• [What is needed]: Return the stretch from the line with "Screen dimensions: 527x437" through the line with "Where should I" in the data below, character for character, skipping all pictures.
[Opening Exercise data section]
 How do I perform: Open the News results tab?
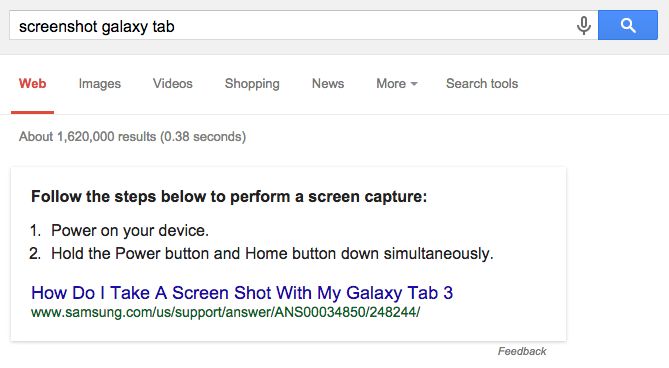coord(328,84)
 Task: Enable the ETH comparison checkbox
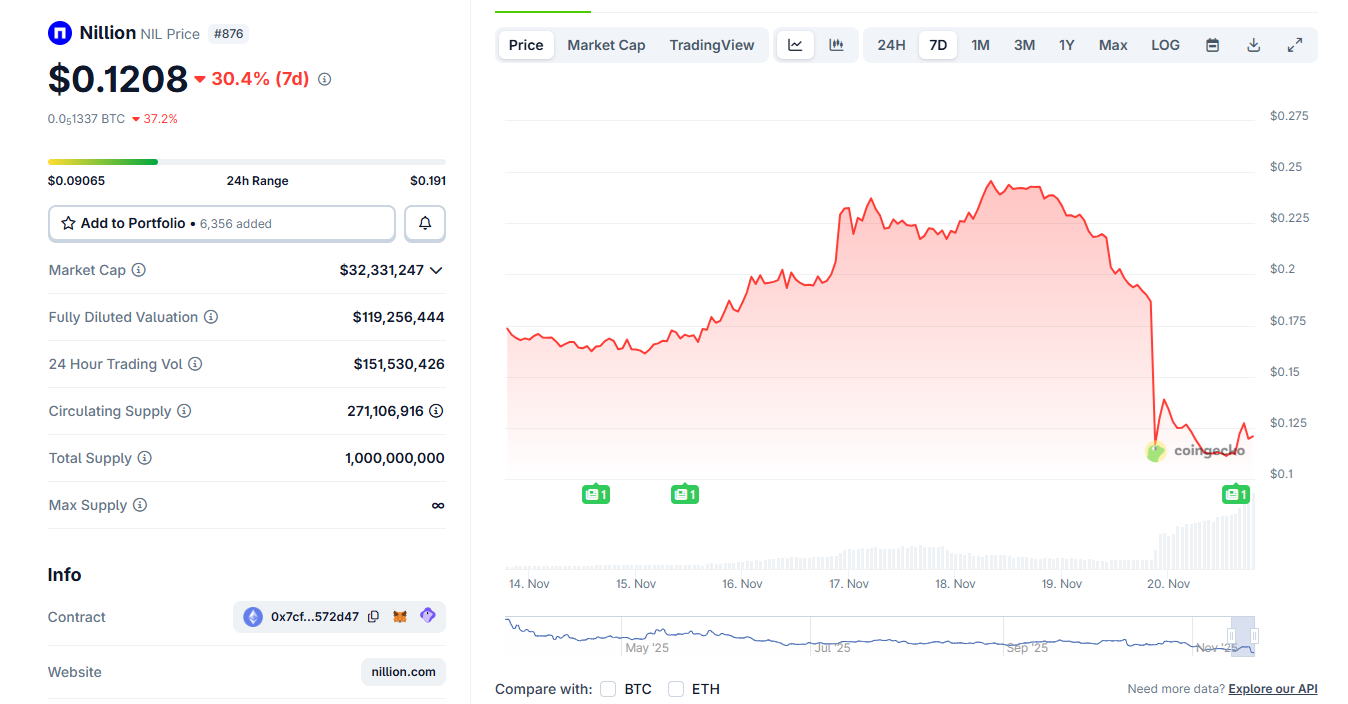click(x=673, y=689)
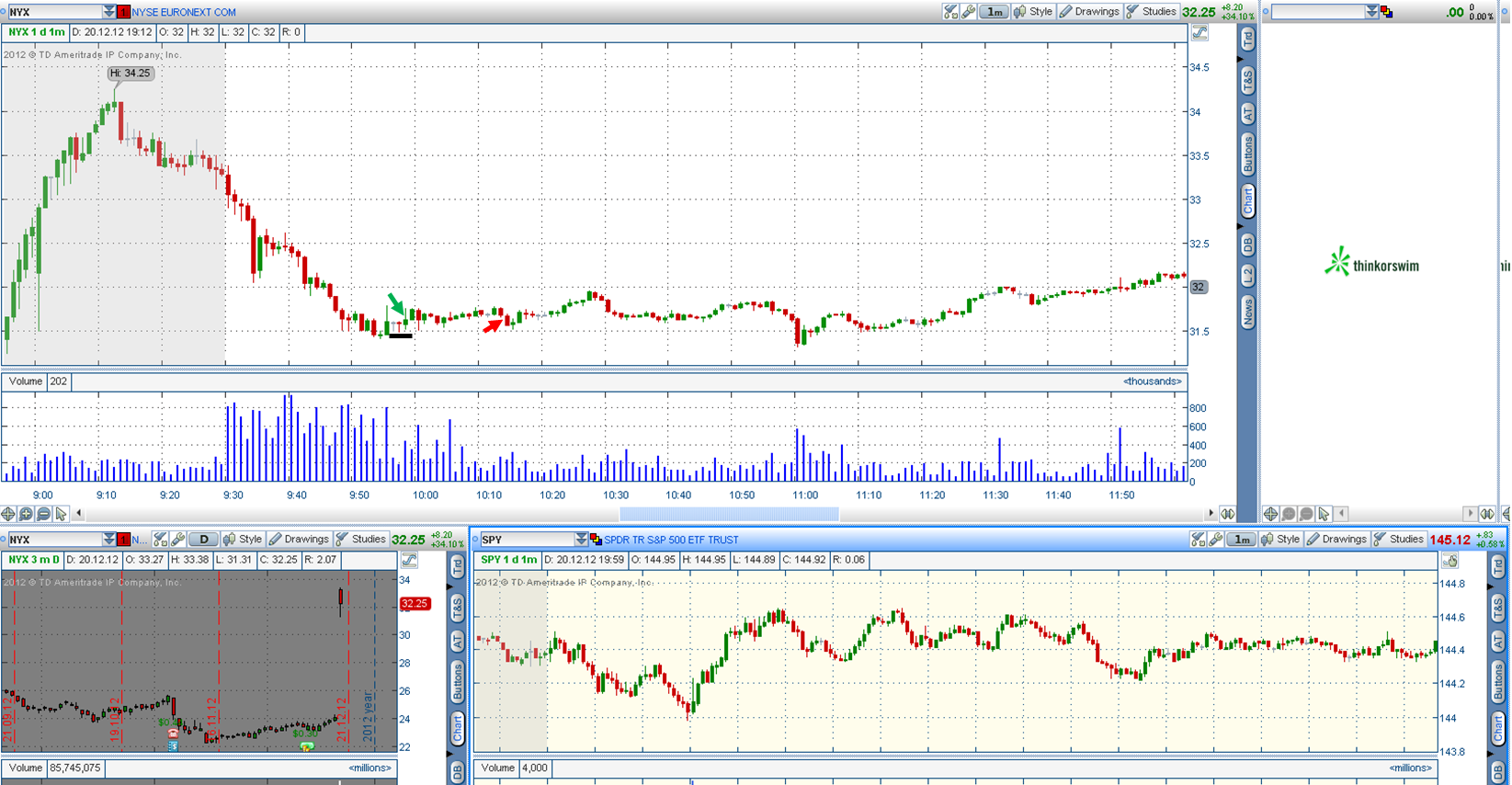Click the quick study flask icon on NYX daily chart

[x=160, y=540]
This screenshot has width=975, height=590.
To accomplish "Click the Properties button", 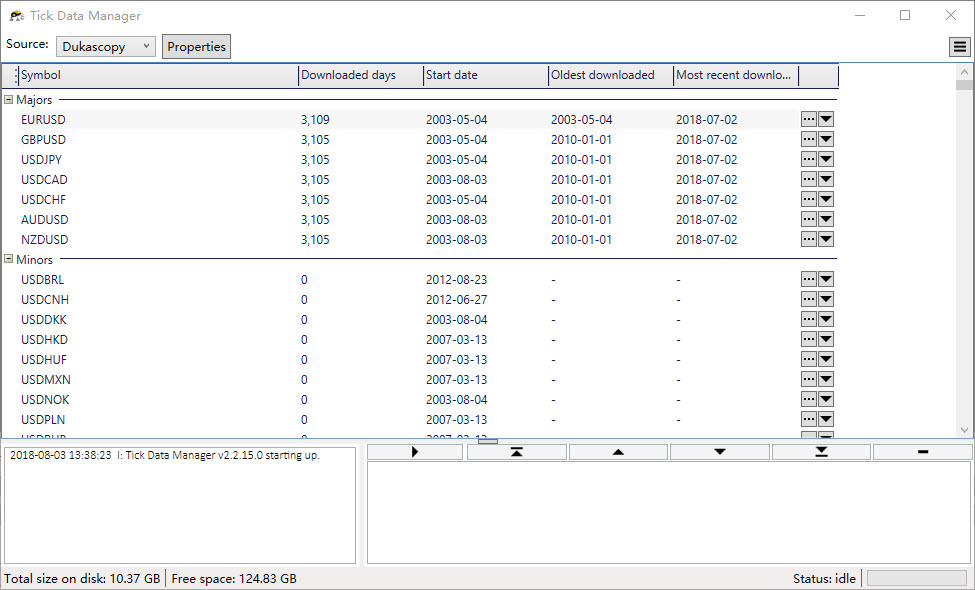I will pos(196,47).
[Closing Exercise data section]
[Opening Exercise data section]
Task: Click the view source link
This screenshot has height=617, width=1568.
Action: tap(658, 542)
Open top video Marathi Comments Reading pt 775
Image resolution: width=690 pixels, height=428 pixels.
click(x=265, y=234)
[Closing Exercise data section]
[Opening Exercise data section]
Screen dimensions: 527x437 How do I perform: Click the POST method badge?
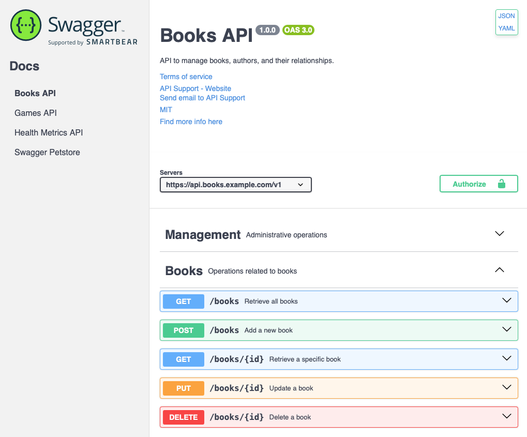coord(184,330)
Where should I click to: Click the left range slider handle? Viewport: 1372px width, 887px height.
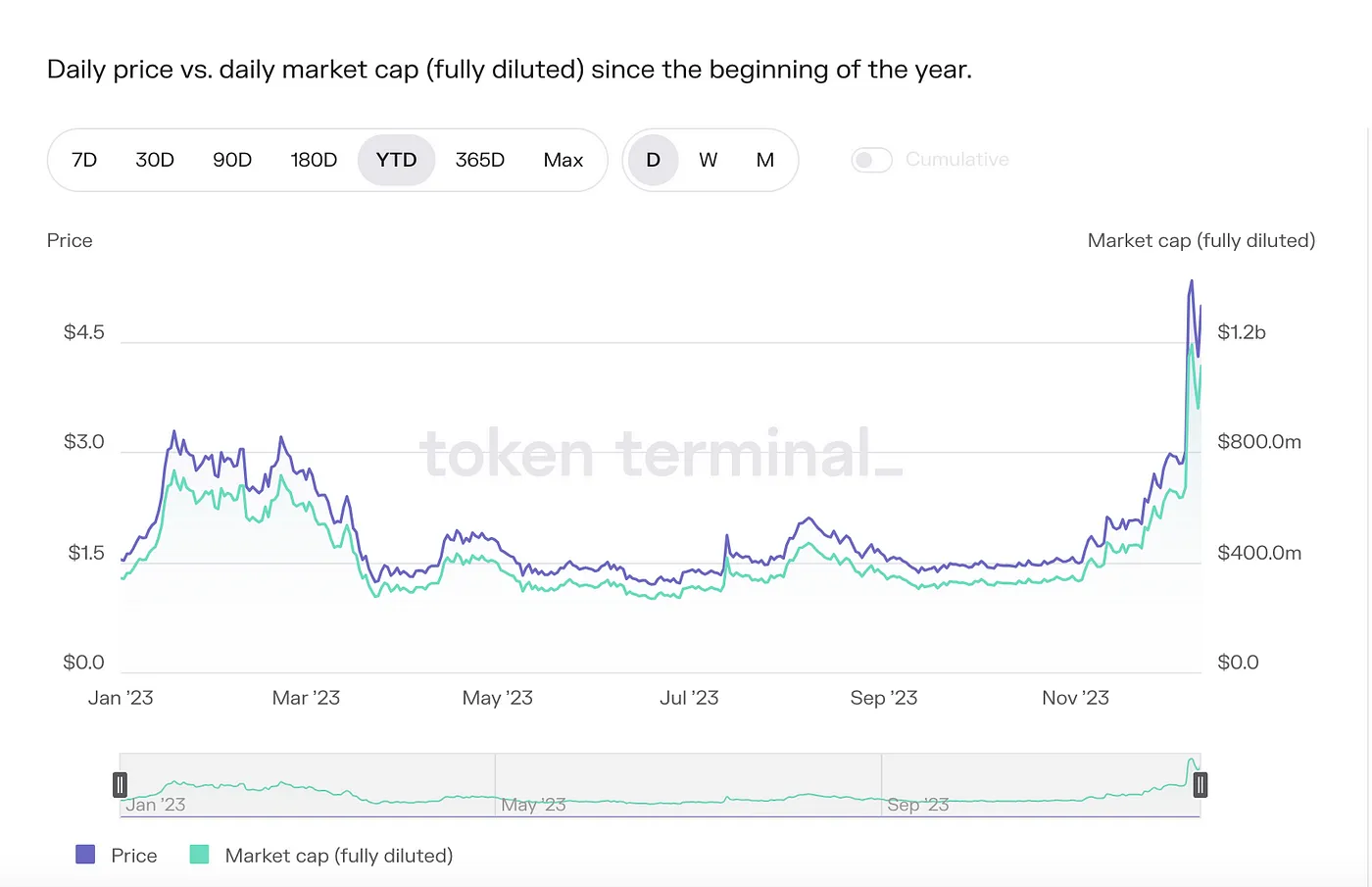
[Closing Exercise data section]
• [Problem solution]:
Screen dimensions: 527x437 How do I perform: Click the POST method badge?
coord(184,330)
Where should I click to: Click the left range slider handle? Viewport: 1372px width, 887px height.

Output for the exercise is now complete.